To learn more, watch our Health Reform Now documentary (scroll up) or see the links above. 

Make cross border care more accessible

In Canada, citizens pay high taxes each year and we’re promised universal health care services in return. The problem is, wait times are often extremely long in our health system – sometimes patients have to wait years to see a specialist or receive surgery. 

If patients don’t want to wait long periods, they often have to reach into their own pocket and pay for treatment outside the province or country. 

Throughout the European Union, we also find universal health care systems. But a key difference is that EU patients have the right to go to other EU countries, pay for surgery and then be reimbursed by their home government. Reimbursements cover up to what the patient’s home government would have spent to provide the treatment locally. 

If Canada copied this approach, a patient waiting a year to get their hip operation could instead receive treatment next week in one of thousands of surgical clinics throughout the developed world. 

Governments benefit too as the patient is now back on their feet and avoiding complications that sometimes come with long wait times – meaning the government doesn’t have to treat those complications on top of the initial health problem. 

To learn more, watch our Health Reform Now documentary (scroll up) or this shorter video. 

Legalize access to non-government providers

Canada is the only country in the world that puts up barriers, or outright bans patients from paying for health services locally. 

For instance, a patient in Toronto cannot pay for a hip operation at a private clinic in Toronto. Their only option is to wait for the government to eventually provide treatment or leave the province and pay elsewhere. 

Countries with better-performing universal health care systems do not have such bans. They allow patients a choice – use the public system or pay privately for treatment. Sweden, France, Australia and more – they all allow choice. 

Why? One reason is that allowing choice means some patients will decide to pay privately. This takes pressure off the public system. For instance, in Sweden, 87% of patients use the public system, but 13% purchase private health insurance. 

Ultimately, more choice improves access for patients. 

To learn more, watch our Health Reform Now documentary (scroll up) or watch this short clip on this topic. 

Shift to funding services for patients, not bureaucracies

In Canada, most hospitals receive a cheque from the government each year and are then asked to do their best to help patients. This approach is known as “block funding”. 

Under this model, a patient walking in the door represents a drain on the hospital’s budget. Over the course of a year, hospital administrators have to make sure the budget stretches out so services are rationed.

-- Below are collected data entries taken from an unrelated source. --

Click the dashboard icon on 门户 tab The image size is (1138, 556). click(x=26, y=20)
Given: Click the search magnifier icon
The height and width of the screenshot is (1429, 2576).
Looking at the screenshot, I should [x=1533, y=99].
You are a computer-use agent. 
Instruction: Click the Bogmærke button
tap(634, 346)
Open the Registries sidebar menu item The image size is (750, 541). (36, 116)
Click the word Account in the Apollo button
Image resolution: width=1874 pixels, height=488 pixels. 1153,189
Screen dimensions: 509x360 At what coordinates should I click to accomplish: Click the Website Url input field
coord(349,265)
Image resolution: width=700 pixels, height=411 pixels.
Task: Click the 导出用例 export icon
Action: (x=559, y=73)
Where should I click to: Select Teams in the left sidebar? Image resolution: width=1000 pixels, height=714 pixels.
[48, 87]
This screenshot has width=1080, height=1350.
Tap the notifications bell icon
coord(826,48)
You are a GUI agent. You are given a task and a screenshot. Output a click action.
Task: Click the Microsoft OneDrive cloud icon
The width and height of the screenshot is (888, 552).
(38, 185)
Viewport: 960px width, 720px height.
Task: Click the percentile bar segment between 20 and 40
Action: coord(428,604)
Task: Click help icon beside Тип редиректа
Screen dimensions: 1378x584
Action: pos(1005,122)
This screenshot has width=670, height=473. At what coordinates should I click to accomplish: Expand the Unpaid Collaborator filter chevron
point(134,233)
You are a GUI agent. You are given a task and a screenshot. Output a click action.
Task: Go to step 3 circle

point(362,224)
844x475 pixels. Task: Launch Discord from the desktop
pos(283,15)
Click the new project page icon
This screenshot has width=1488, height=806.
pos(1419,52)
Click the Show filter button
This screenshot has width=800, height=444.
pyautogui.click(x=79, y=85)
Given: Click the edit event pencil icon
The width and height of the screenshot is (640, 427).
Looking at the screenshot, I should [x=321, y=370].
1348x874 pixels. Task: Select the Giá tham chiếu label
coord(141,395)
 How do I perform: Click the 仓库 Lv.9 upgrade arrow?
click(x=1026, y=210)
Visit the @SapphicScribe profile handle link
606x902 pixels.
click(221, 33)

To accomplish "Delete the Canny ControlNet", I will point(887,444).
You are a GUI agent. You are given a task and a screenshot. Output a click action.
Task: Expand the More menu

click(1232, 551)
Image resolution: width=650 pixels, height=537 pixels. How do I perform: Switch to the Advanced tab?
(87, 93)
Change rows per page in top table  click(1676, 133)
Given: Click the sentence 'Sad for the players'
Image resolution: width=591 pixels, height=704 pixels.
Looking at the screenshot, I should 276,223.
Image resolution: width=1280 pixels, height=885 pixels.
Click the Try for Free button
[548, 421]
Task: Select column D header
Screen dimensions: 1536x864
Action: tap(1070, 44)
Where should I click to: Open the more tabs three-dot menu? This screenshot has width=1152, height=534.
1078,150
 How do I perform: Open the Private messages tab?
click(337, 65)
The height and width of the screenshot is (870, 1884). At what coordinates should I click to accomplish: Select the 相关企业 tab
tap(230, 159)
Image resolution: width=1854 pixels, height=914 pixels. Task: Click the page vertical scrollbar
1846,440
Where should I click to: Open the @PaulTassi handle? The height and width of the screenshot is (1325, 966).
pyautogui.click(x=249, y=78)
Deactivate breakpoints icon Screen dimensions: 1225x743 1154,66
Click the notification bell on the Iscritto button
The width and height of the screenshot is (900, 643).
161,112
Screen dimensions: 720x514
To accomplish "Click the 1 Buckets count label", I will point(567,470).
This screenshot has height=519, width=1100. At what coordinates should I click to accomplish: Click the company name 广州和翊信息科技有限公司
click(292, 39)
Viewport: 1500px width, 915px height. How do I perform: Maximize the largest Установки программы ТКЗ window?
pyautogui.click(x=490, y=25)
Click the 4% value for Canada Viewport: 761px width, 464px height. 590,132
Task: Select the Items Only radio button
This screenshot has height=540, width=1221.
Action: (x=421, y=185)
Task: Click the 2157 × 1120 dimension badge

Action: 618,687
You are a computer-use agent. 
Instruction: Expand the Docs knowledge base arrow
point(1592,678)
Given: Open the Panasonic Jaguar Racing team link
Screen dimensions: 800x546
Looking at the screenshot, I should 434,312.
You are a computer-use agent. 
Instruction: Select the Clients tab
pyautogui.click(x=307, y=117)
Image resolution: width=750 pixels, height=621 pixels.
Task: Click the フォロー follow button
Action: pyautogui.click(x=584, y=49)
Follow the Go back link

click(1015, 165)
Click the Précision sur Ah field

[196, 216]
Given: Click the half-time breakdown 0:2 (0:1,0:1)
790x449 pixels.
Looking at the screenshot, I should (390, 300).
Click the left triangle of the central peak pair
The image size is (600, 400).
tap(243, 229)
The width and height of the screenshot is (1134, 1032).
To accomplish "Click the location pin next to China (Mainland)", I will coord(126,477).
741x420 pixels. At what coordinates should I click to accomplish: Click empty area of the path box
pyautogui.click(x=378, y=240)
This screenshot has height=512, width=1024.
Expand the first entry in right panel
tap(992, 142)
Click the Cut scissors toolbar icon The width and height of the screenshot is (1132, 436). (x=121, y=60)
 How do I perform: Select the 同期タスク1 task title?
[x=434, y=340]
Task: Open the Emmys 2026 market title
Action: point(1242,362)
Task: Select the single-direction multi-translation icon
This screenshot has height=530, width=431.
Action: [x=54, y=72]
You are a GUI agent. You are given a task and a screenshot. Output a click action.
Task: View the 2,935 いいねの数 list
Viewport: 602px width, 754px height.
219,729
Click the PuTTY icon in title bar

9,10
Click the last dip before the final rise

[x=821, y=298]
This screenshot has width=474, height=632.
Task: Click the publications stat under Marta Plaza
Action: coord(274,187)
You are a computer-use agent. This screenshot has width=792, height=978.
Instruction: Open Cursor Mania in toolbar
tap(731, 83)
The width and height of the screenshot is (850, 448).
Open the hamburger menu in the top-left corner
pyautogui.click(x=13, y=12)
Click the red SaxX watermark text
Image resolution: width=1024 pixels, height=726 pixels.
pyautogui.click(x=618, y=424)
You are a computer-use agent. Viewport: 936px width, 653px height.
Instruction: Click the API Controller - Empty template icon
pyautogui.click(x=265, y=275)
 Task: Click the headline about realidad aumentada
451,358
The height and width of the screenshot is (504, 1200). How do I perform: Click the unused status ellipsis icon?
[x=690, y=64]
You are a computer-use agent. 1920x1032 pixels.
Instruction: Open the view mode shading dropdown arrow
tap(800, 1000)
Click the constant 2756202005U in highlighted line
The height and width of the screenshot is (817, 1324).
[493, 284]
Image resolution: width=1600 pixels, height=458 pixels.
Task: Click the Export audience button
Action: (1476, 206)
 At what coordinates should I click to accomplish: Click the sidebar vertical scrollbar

This is why you might have to wait until next year or the year after for a hip operation, knee operation, etc. 

In better-performing universal health systems, they take the opposite approach – hospitals receive money from the government each time they help a patient. If a hospital completes a knee operation, it might receive, say, $10,000. If it completes a knee operation on another patient, it receives another $10,000. 

This model incentivizes hospitals to help more patients – to help more patients with knee operations, cataract surgery, etc. This approach also incentivizes hospitals to spend money on expenses that help patients (e.g. more doctors, nurses, equipment, etc.) rather than using the money on expenses that don’t help patients (e.g. more admin staff).